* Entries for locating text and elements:
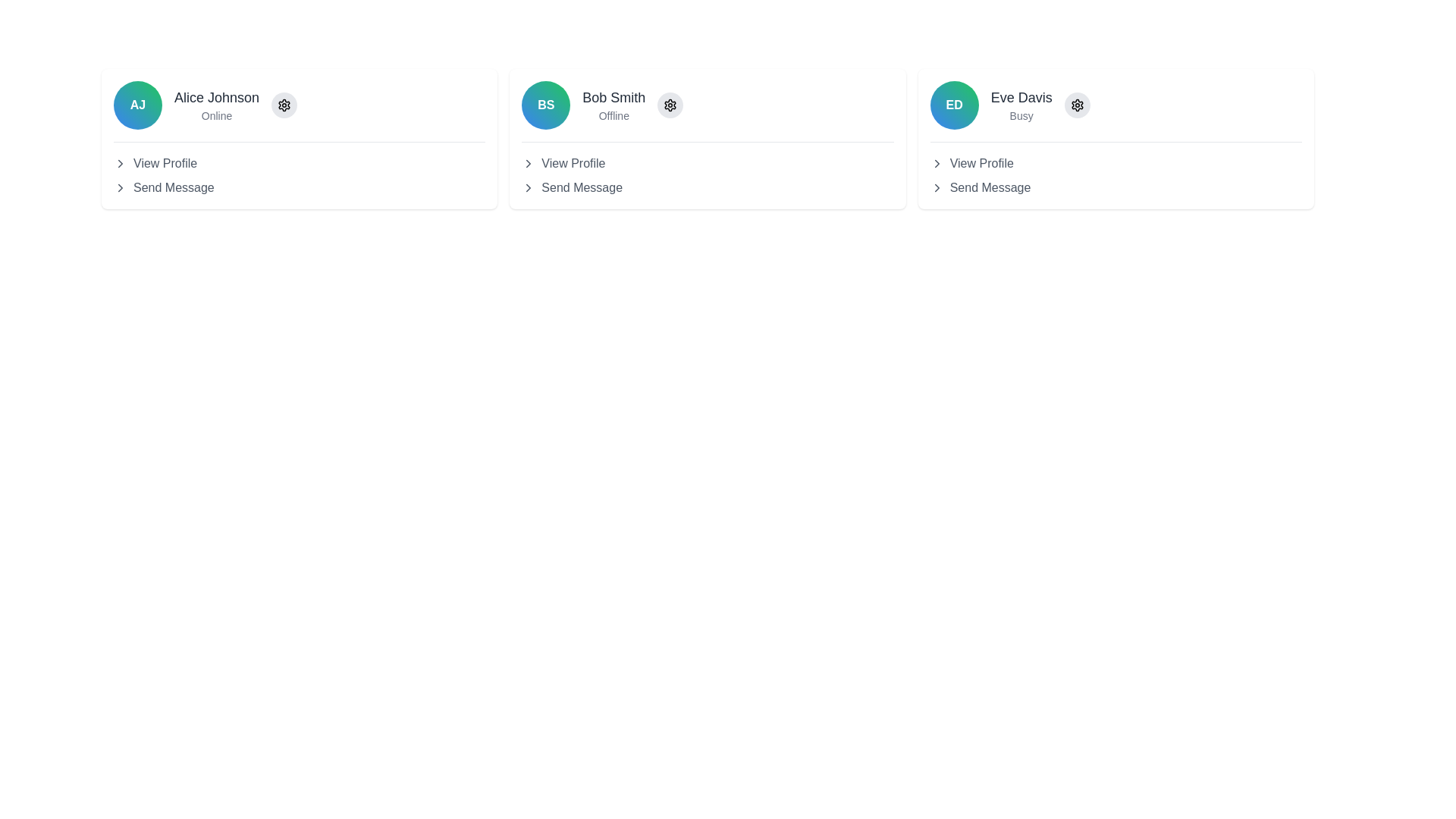 Image resolution: width=1456 pixels, height=819 pixels. I want to click on the settings icon (gear icon) located to the right of 'Bob Smith' in the second user card from the left for accessibility navigation, so click(670, 104).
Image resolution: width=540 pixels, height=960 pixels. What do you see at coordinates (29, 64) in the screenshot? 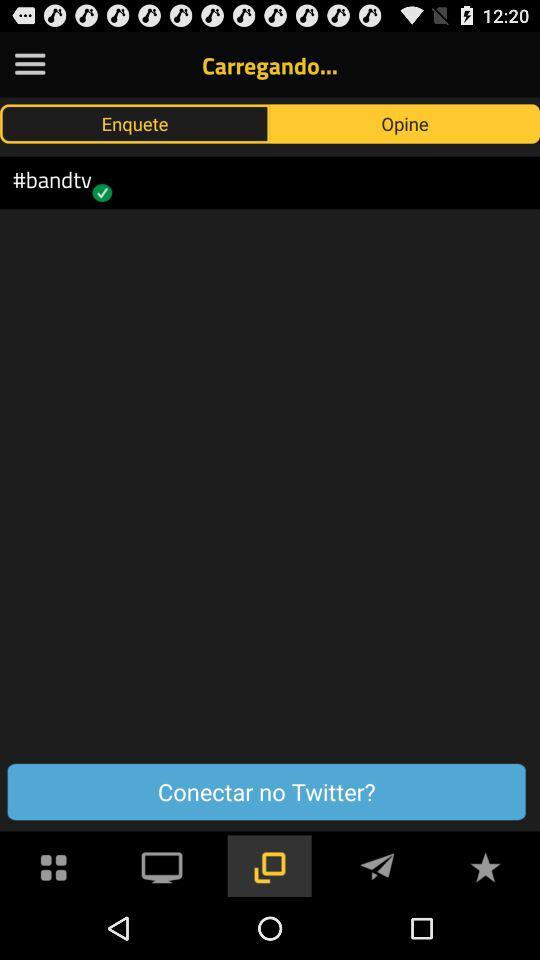
I see `the button above the enquete item` at bounding box center [29, 64].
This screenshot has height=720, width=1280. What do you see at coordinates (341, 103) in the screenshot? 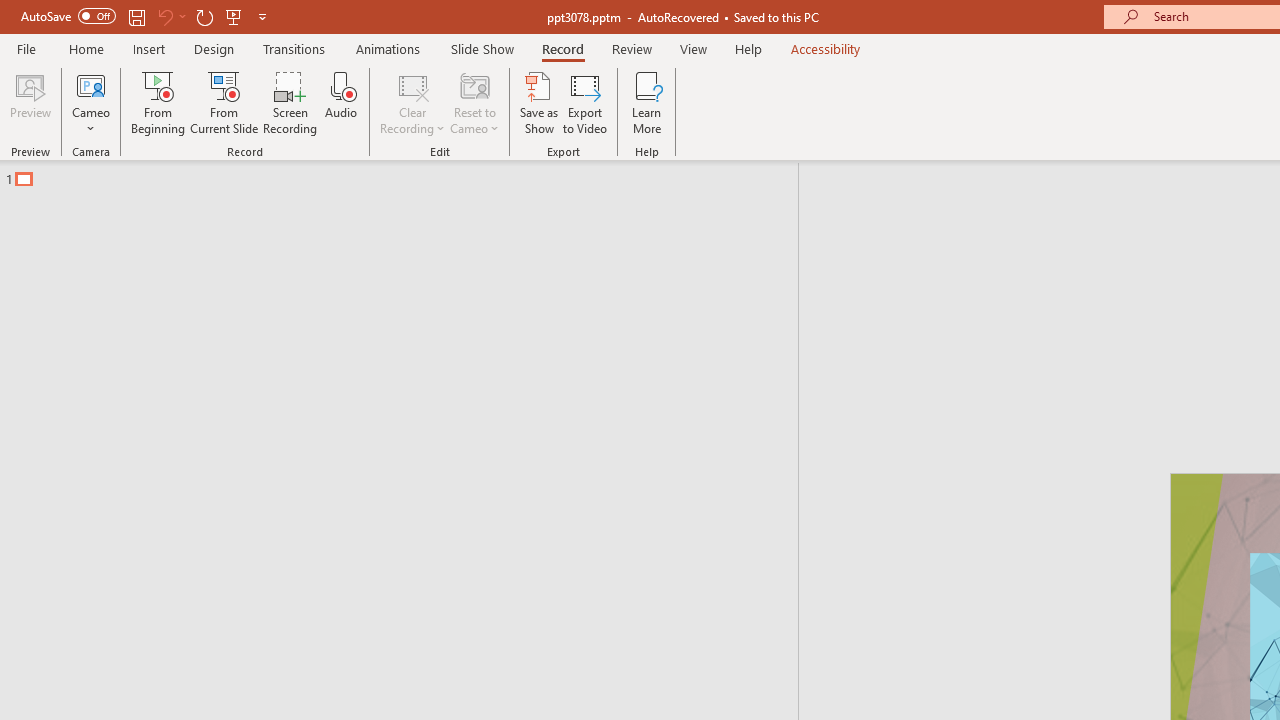
I see `'Audio'` at bounding box center [341, 103].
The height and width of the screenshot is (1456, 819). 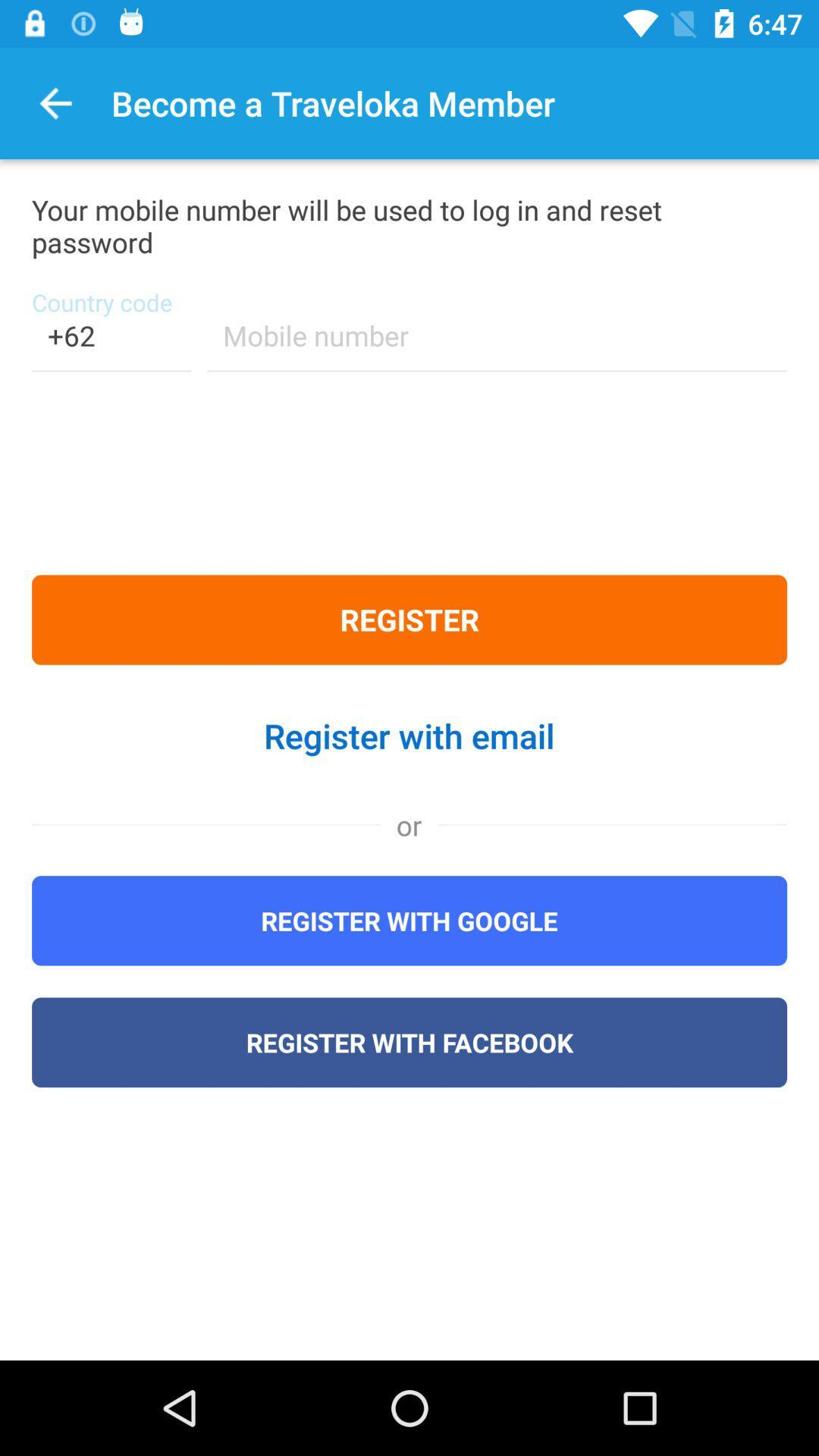 What do you see at coordinates (497, 344) in the screenshot?
I see `because back devicer` at bounding box center [497, 344].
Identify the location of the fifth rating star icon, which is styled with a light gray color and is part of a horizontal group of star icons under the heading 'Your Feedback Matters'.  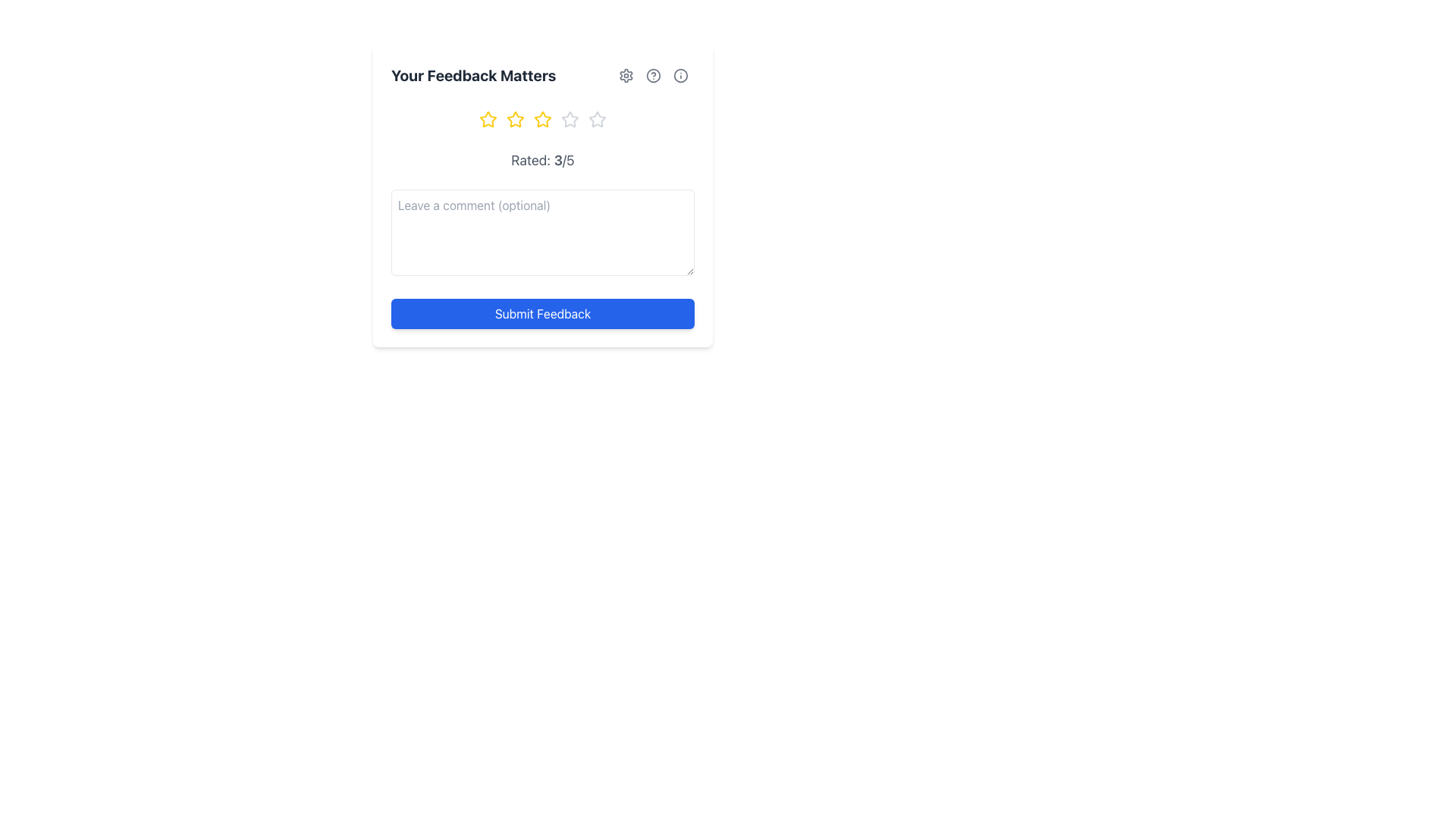
(596, 119).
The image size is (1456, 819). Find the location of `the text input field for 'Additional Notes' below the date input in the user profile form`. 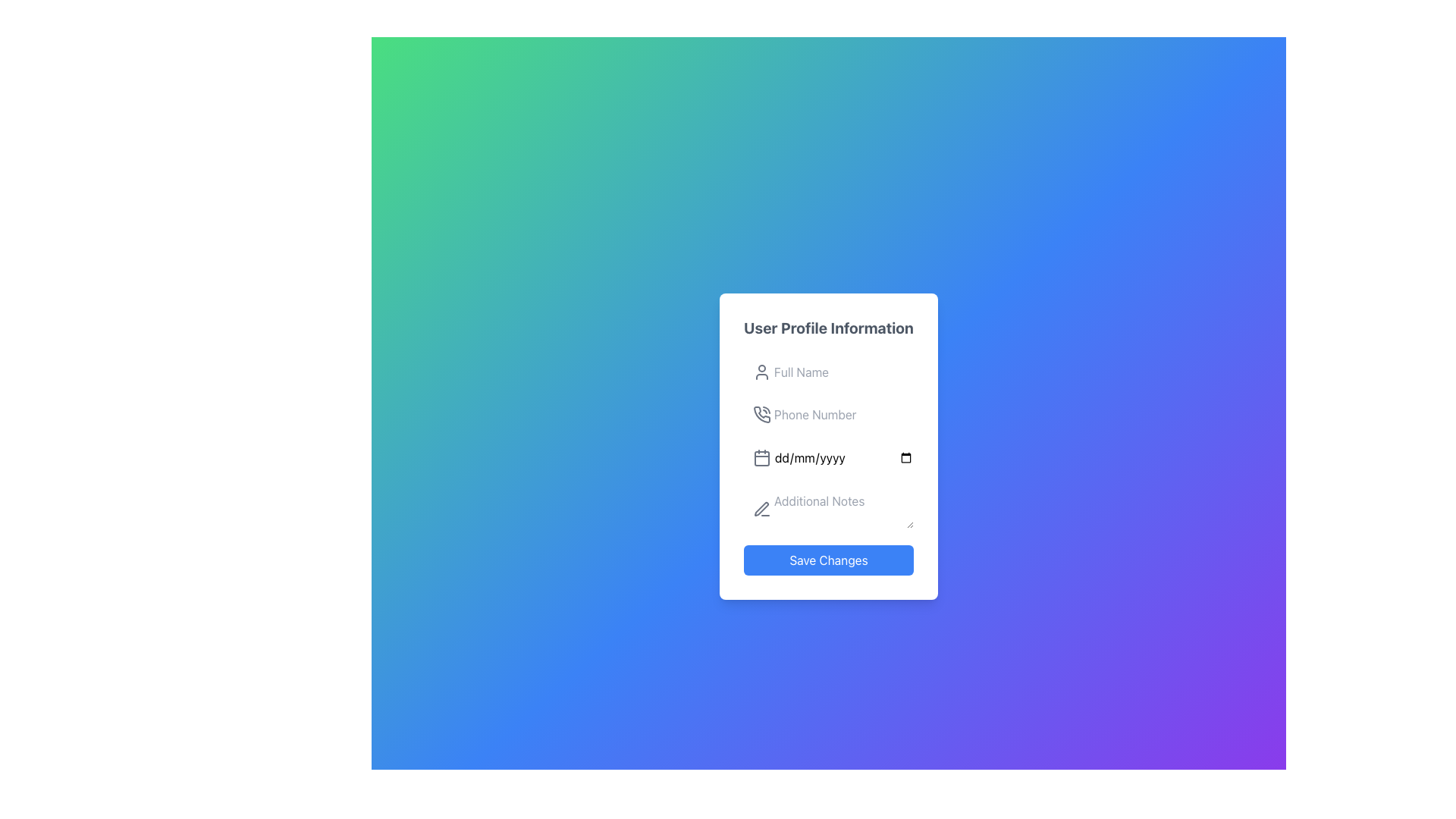

the text input field for 'Additional Notes' below the date input in the user profile form is located at coordinates (828, 507).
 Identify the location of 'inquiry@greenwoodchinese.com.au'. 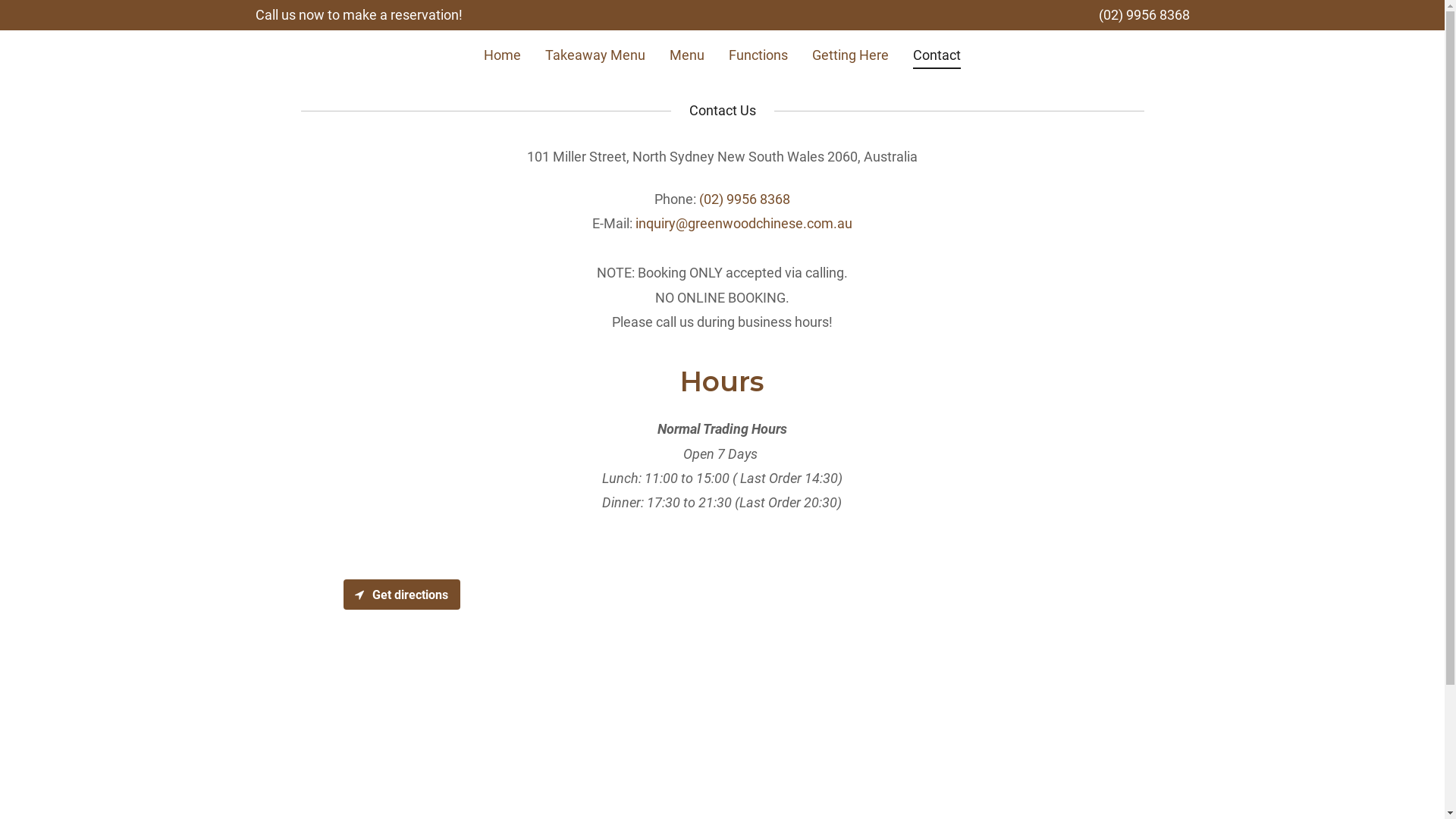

* GOAL:
Repeat the rows above word for word, starting with the line that contains "Identify the location of the" and going on through the end of the rows, with the pictures left out.

* THE RESPONSE:
Identify the location of the fifth rating star icon, which is styled with a light gray color and is part of a horizontal group of star icons under the heading 'Your Feedback Matters'.  
(596, 119).
The image size is (1456, 819). Find the location of `the text input field for 'Additional Notes' below the date input in the user profile form`. 

the text input field for 'Additional Notes' below the date input in the user profile form is located at coordinates (828, 507).
 Identify the location of 'inquiry@greenwoodchinese.com.au'. 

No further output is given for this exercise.